The idea of "geopolitics" as a "game" is an old one -- one taught very carefully and explicitly by in the German academic school of "geopolitics" which Hitler used to support his sense that, for "world historical figures, or nations" -- there was no morality. In Herman Wouk's War and Remembrance series, there is a fictional German General Von Roon, imprisoned for war crimes, who writes realistically in this traditions. The tradition was followed, with a change in language, by academics such as Hans Morgnthau, and diplomat-academics like Henry Kissinger who were deeply influenced (sometimes by means of personal contact) by this German tradition.

Here is Condaleezza Rice:

"I read early on and was influenced by [Hans] Morgenthau” http://www.thenewrepublic.com/magazines/tnr/current/heilbrunn092799.html

The problems with viewing "geopolitics" as a "game" "above and beyond morality" is that it leads to gruesome consequences.

From this perspective, human costs aren't accounted -- from this perspective, human pain doesn't exist. Nazis often slept easily, indoctrinated, and in their view excused, by a "geopolitical view."

Americans, who year after year have been explicitly denying the relevance of morality to politics, have found a geopolitical view essential as a way of justifying their nuclear agressiveness, as well.

The "geopolitical" view -- the view of international politics as a "game" - - leads logically to actions, like some of Kissinger's, that can, in Freidman's words "make Machiavelli seem like one of the Angels of Mercy."

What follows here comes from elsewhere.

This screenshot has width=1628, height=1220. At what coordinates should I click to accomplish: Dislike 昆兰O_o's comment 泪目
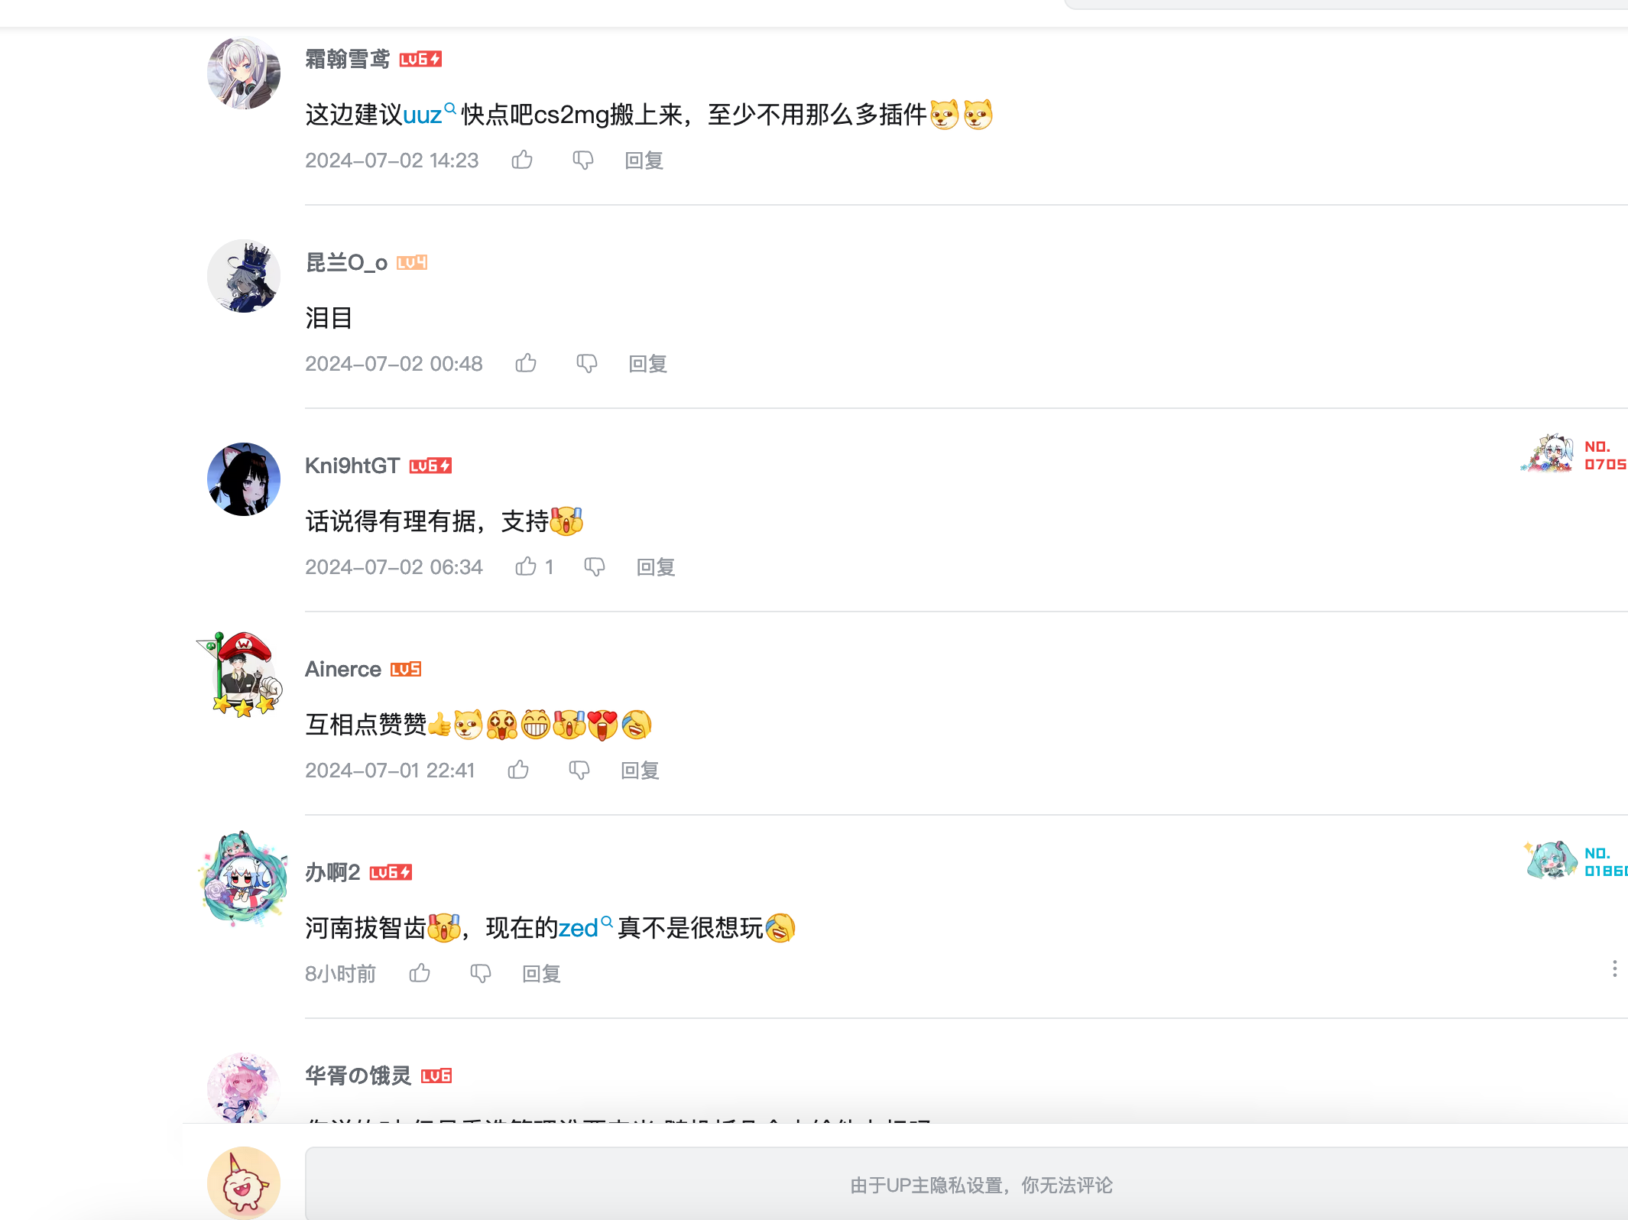click(x=587, y=363)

MD5470-74 rshowalter 6/19/01 4:46pm

MD5784-5787 rshowalter 6/22/01 1:05pm

MD7048 rshowalter 7/15/01 10:51am

rshowalter - 07:50pm Jul 22, 2001 EST (#7295 of 7334) Delete Message
Robert Showalter showalte@macc.wisc.edu

Now, for reasons of decency, but also because world power is becoming both more widely distributed and more diffused, we have to do better than that.

We can.

Today there was progress -- though there would have been more progress on small arms if moral sensitity had been greater.

In the new world, where more things are to be seen, and learned about in detail -- higher standards of morality are becoming more practical than before. It is becoming more important to take into account the idea that unjust killing is unfortunate - even if it happens to be the killing of noncitizens of the nation state considering costs.

We are living in a world where the incentives toward peace are getting greater, and the penalities for military agressiveness are getting greater - and we may, acting reasonably, be able to preserve the world, and make it a more comfortable and prosperous place.

rshowalter - 07:55pm Jul 22, 2001 EST (#7296 of 7334) Delete Message
Robert Showalter showalte@macc.wisc.edu

Russia's military and security needs, and America's military and security needs, ought to be entirely compatable here - - especially when both sides reasonably estimate what "missile defense" and "space based weapons" can reasonably be expected to do, in the forseeable future.

They can be expected to do very little.

If the americans have to take some time to make sure of that, within reasonable negotiated safeguards, the Russians may, considering the situation as a whole, have no reason to object.